University officials recently announced that recycling bins will be put in the hallways of the Lawyers Club, thanks to a change in Ann Arbor’s recycling procedures.

The Lawyers Club, a residence hall for law students located within the Law Quad, has been unable to house recycling bins in its hallways because University fire marshals ruled that they would be a safety hazard in cases of emergency, according to Lawyers Club officials. Instead, students living in the Law Quad have had to take their recyclable waste to centrally located bins.

This summer, the City of Ann Arbor will change its recycling system from requiring three separate recycling bins to requiring one. This will allow officials to place bins in Law Quad halls without them being a fire hazard because there will be fewer bins involved.

In a letter sent to Lawyers Club residents earlier this month, Lawyers Club director Diane Nafranowicz wrote that the Lawyers Club will aim to house recycling bins in hallways in addition to regular trash cans next year.

“Once this change is made, our goal is to identify additional residential based sites where a recycling bin will provide additional convenience for Club residents,” Nafranowicz wrote.

Nanfranowicz added that the change will allow Law School officials to better balance safety concerns and students’ concerns about recycling availability.

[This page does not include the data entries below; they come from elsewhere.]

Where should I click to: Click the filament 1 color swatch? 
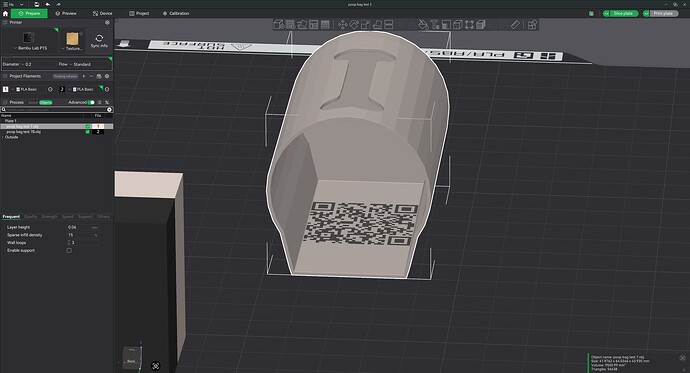pyautogui.click(x=5, y=89)
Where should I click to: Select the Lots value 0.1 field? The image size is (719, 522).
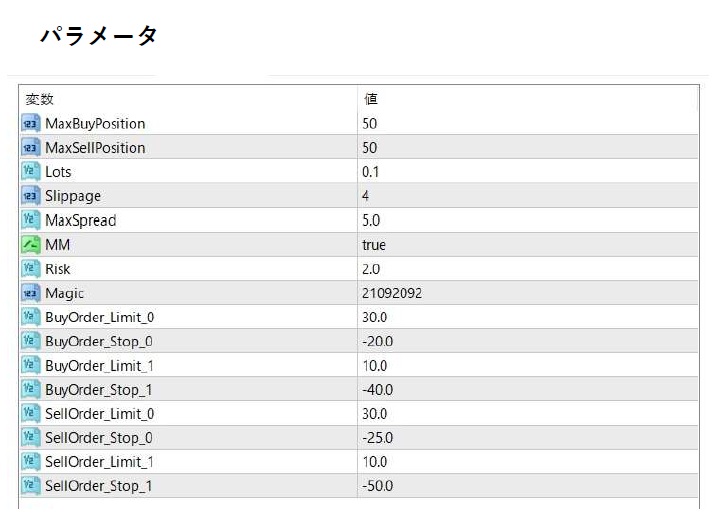point(371,172)
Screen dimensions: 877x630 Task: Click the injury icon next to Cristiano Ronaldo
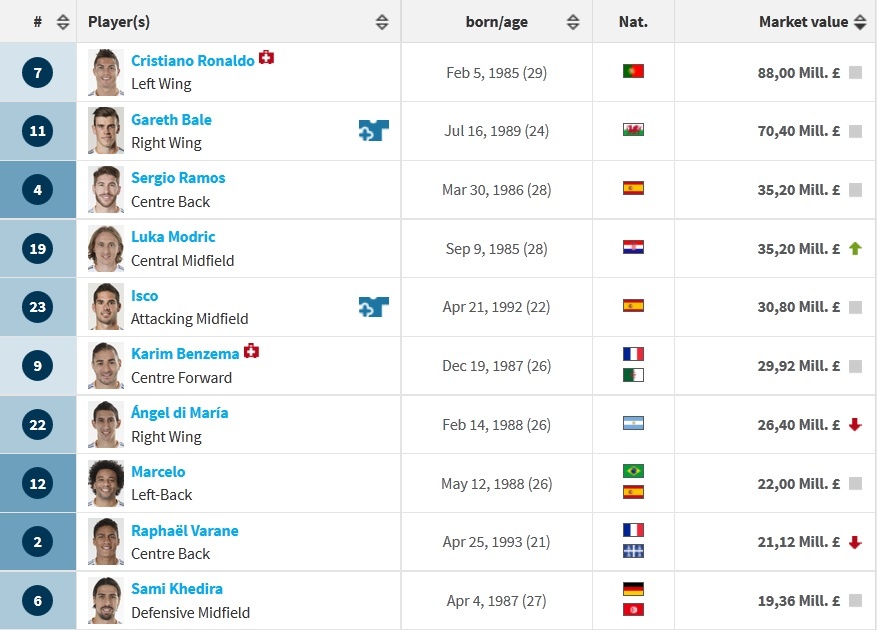pos(266,58)
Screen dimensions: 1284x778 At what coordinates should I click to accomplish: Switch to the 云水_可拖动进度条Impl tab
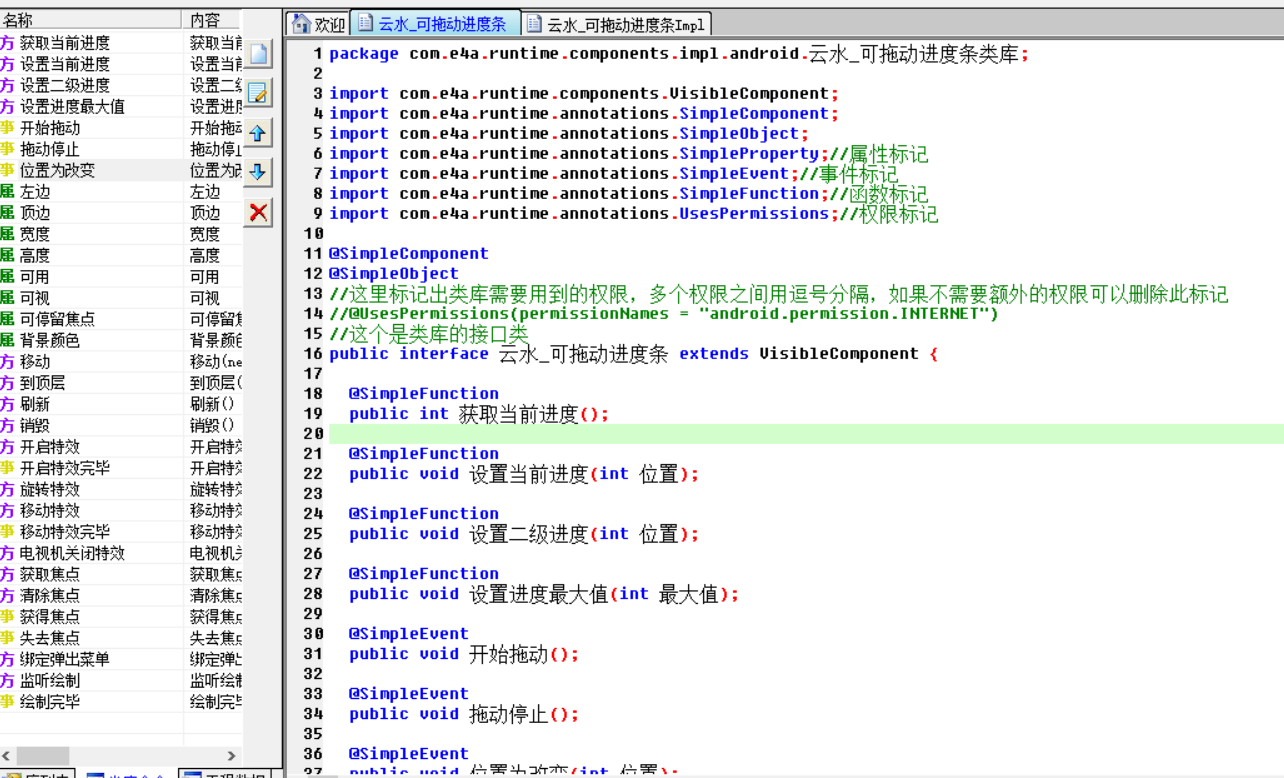(616, 25)
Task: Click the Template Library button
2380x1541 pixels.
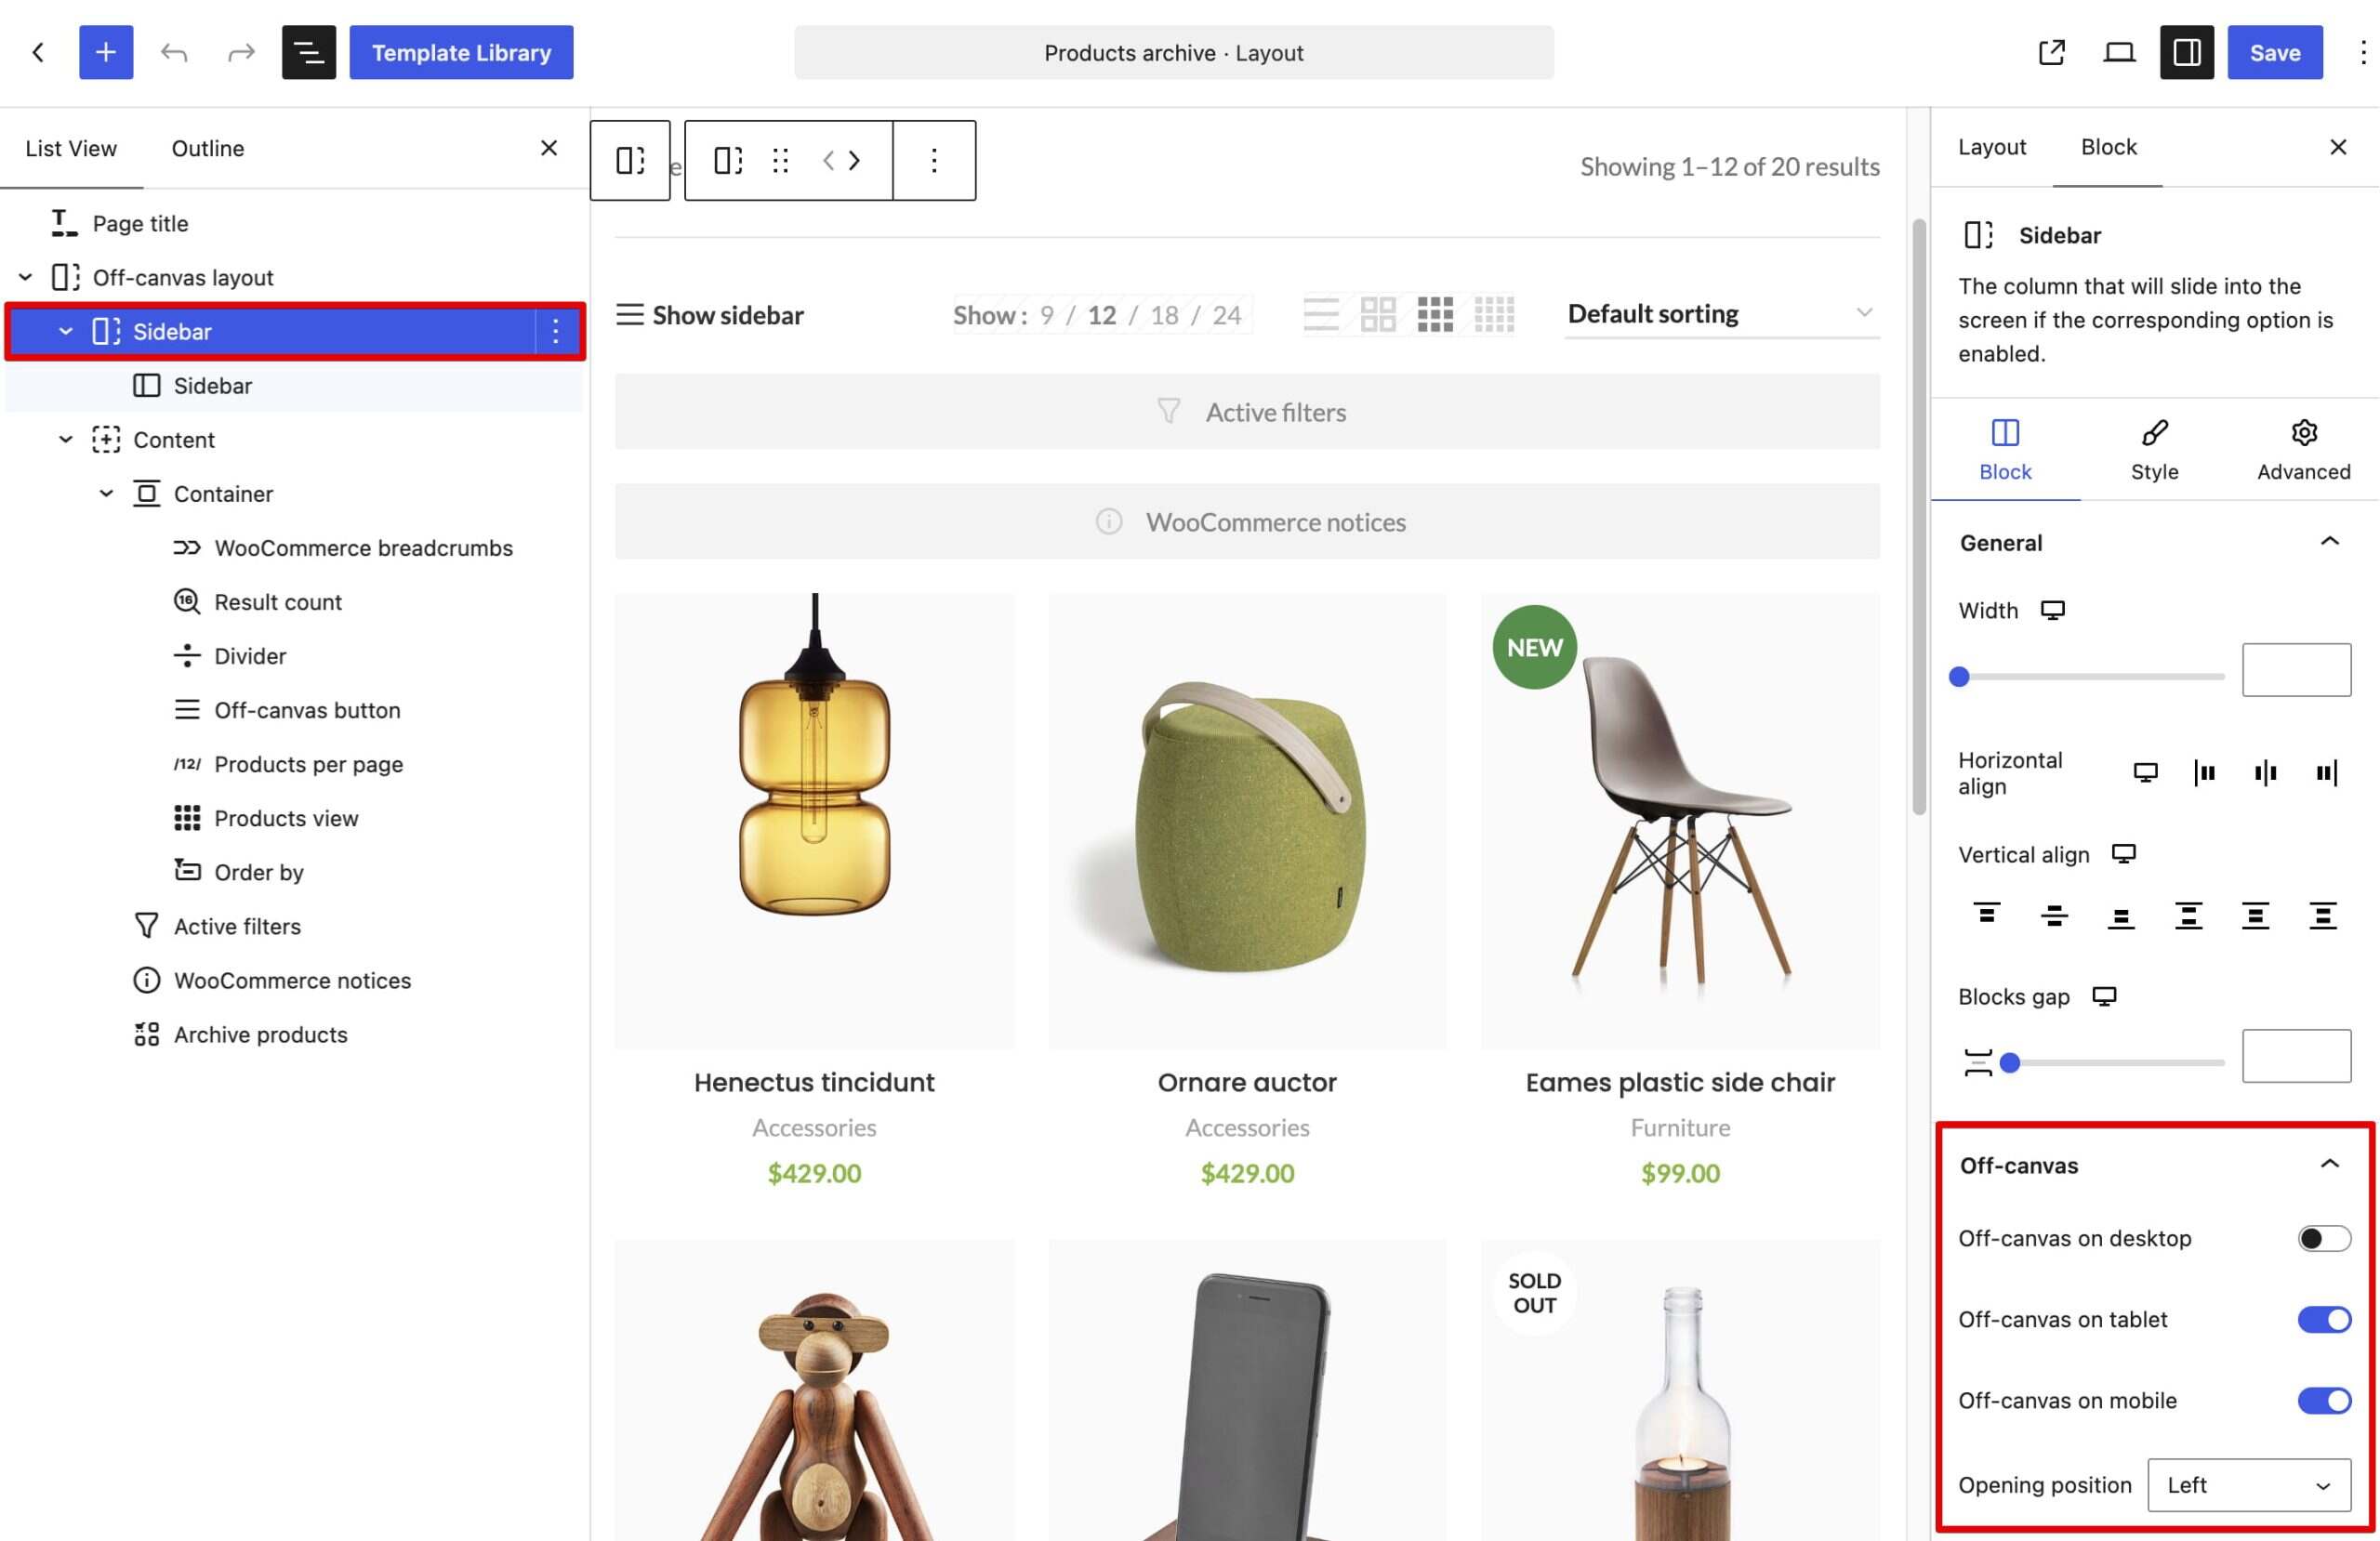Action: click(461, 52)
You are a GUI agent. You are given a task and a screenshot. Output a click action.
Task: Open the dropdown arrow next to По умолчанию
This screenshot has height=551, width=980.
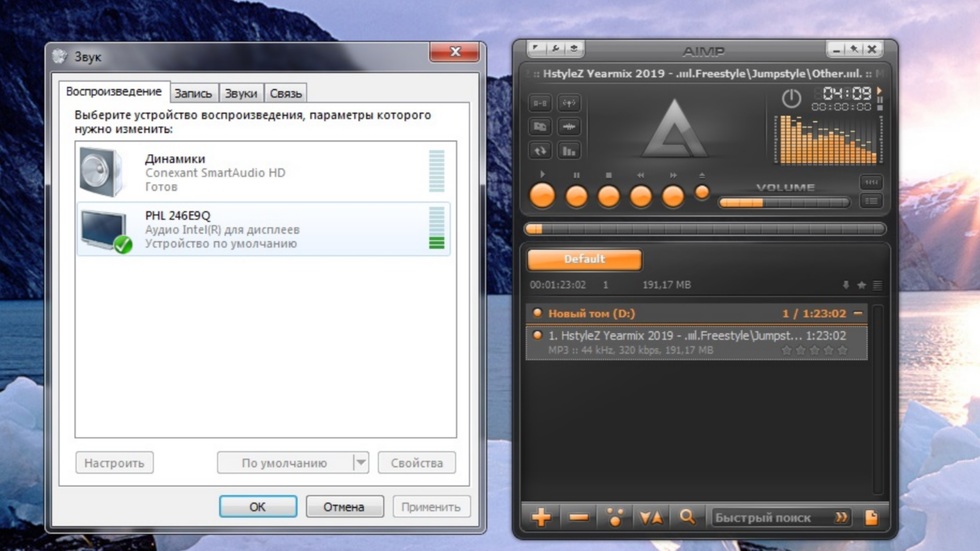(x=360, y=463)
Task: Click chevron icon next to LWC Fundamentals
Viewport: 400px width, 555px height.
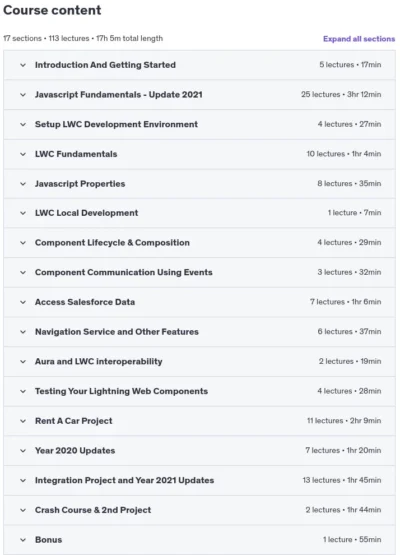Action: pyautogui.click(x=23, y=154)
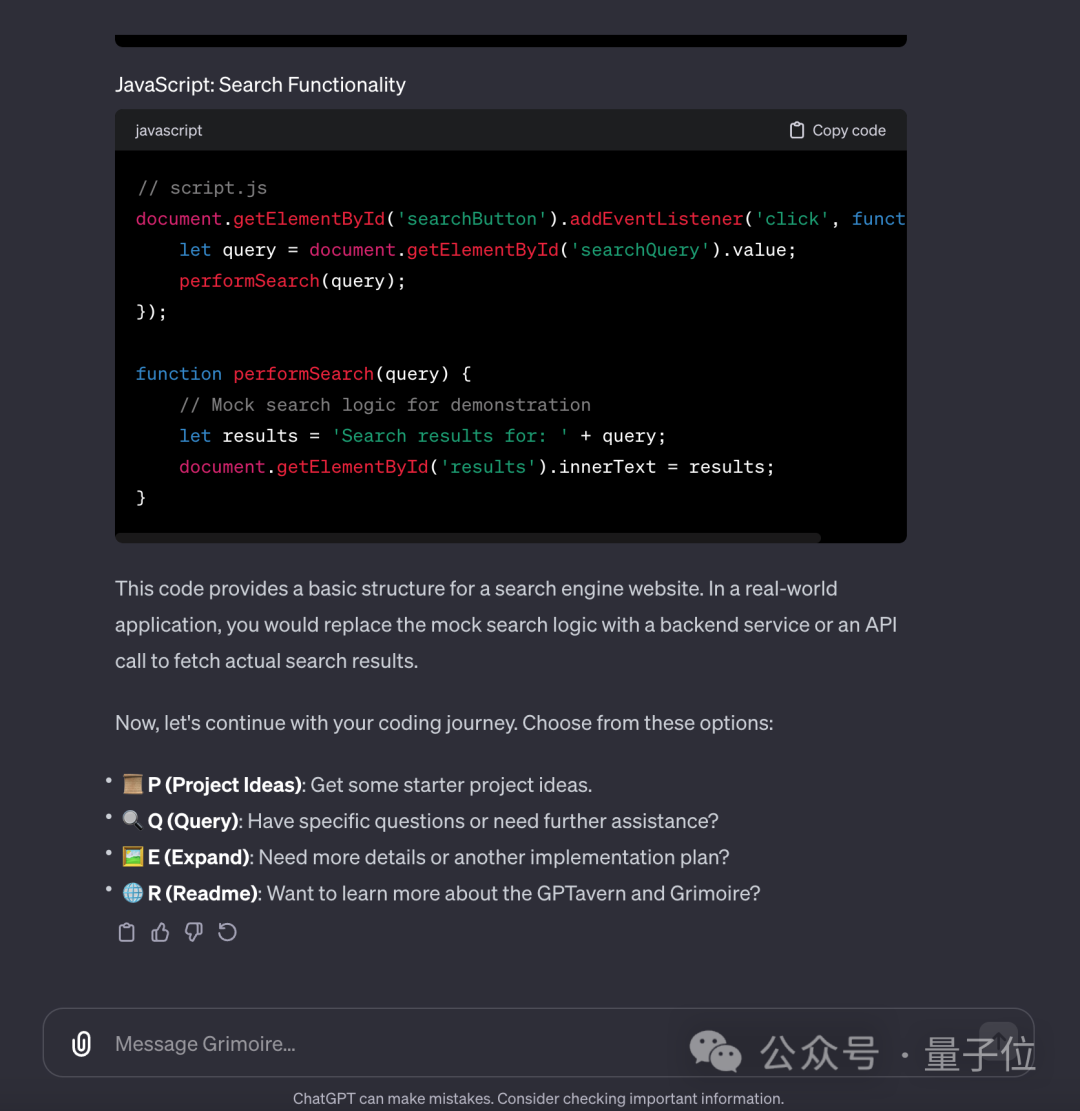
Task: Choose the E (Expand) option text
Action: (199, 857)
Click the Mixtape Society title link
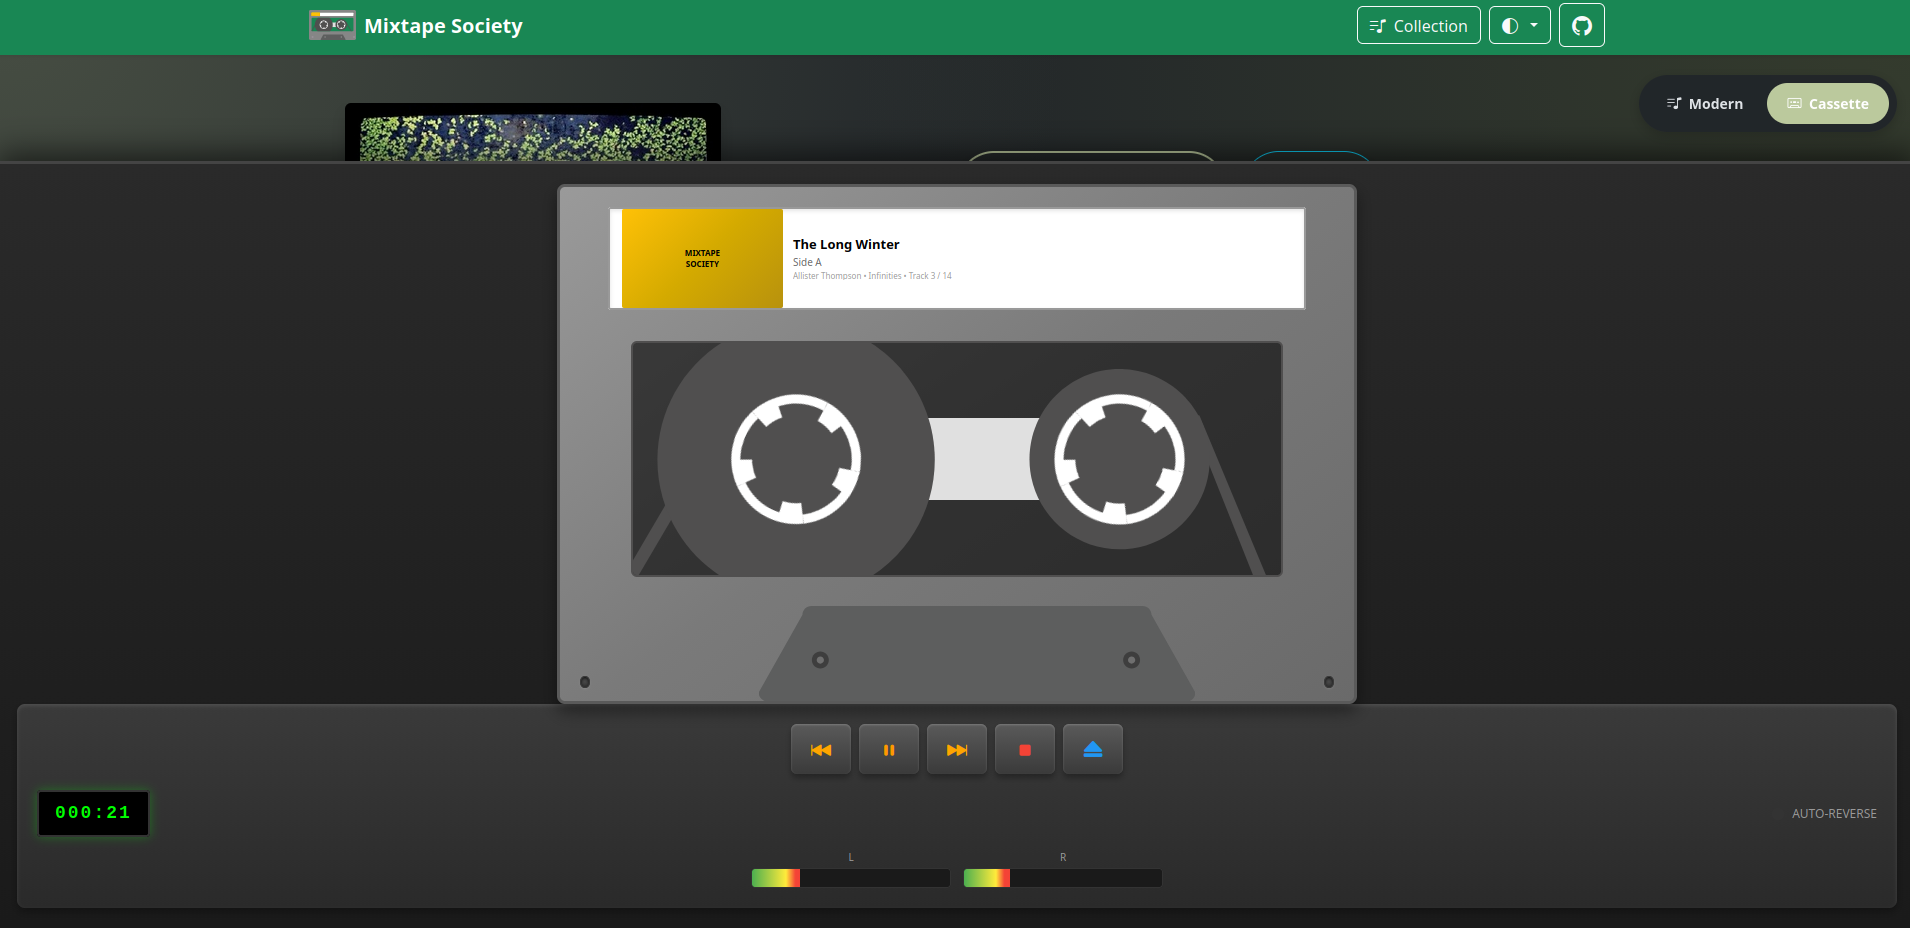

“The balance between the life-safety needs of the Club and all other needs is a serious consideration, as is an interest in ‘going green,’” she wrote. “We look forward to single-stream recycling and improving your ease in participating in this process.”

While the recycling changes will occur this summer, Nanfranowicz did not specify in the letter when the Lawyers Club will adopt the new recycling practices.

As reported in a Jan. 29 Michigan Daily article, law students found recycling inconvenient because they were forced to walk to a separate lounge outside the residence hall to recycle their materials.

In the letter, Nafranowicz explained that recycling receptacles had to be kept separate from trash bins.

“lf we were to search for bin space in the living sections, we would have to identify approved space that could hold sufficient receptacles to accommodate the various types of recyclables,” she wrote.

In addition to the residence hall, the Lawyers Club also currently houses office space called Block P, which produces paper waste like most office spaces. The Law School is currently renting Block P from the Lawyers Club to use as office space during the Law School’s two-year renovation.

However, Lawyers Club and Law School officials disagree on which entity is responsible for recycling in Block P, according to the Jan. 29 Daily article.

Nafranowicz’s letter did not mention how recycling would now be handled in Block P, and she could not be reached for comment last night.

Nathan Moore, a first-year Law student and member of the Environmental Law Society, lobbied for better recycling options through the Environmental Law Committee. He said he is excited that the Lawyers Club will finally have recycling bins within the residential area.

“I think it’s great,” Moore said. “It really was a huge hole in our recycling plan here at the Law School so it was key to get (Lawyers Club officials) on board, and we’ve been trying for a while and were thrilled to see it (happen).”